Direction:
Copy the data without any change, everything from the line containing "Given: Click the folder" down to the line containing "(x=506, y=8)", with both of those lines included.

Items:
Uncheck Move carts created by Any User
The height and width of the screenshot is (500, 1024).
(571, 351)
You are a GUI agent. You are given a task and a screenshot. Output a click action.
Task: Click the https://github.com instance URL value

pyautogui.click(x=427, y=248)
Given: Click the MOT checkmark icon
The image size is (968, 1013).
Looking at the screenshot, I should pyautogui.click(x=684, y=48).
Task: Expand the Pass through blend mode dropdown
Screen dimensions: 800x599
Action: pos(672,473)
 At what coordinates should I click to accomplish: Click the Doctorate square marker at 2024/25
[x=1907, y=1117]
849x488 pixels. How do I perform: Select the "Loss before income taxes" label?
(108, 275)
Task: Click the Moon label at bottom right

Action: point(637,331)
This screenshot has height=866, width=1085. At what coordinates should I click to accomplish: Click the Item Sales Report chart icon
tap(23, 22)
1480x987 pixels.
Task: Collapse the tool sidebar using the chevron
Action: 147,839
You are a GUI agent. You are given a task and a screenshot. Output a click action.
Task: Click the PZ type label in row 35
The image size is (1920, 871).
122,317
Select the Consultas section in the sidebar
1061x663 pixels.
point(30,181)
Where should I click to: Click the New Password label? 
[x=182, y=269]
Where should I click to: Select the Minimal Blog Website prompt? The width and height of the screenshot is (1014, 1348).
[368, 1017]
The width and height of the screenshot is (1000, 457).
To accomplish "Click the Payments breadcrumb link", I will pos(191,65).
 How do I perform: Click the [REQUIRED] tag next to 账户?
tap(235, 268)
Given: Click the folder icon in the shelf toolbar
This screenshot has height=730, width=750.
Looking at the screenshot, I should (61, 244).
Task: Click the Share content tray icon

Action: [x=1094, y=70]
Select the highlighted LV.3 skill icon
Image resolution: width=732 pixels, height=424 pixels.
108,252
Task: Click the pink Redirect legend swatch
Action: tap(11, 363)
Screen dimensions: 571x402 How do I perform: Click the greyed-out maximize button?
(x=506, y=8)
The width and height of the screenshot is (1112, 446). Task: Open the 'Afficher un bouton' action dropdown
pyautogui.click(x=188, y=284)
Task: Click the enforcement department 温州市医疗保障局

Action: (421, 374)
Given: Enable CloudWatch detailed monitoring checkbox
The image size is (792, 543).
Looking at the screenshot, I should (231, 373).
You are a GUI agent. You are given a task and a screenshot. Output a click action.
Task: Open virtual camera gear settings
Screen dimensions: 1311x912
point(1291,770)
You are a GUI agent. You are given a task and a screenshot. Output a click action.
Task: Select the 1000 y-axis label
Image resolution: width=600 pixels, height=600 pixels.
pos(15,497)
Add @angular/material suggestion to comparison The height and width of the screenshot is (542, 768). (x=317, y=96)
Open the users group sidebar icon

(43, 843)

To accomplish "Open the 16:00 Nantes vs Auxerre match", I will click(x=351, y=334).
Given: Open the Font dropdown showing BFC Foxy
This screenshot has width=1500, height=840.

Completed exercise:
Given: Click the folder icon in the shelf toolbar
This screenshot has height=730, width=750.
Looking at the screenshot, I should (61, 244).
Task: Click the Share content tray icon

Action: [x=1094, y=70]
Select the highlighted LV.3 skill icon
Image resolution: width=732 pixels, height=424 pixels.
108,252
Task: Click the pink Redirect legend swatch
Action: tap(11, 363)
Screen dimensions: 571x402 How do I perform: Click the greyed-out maximize button?
(x=506, y=8)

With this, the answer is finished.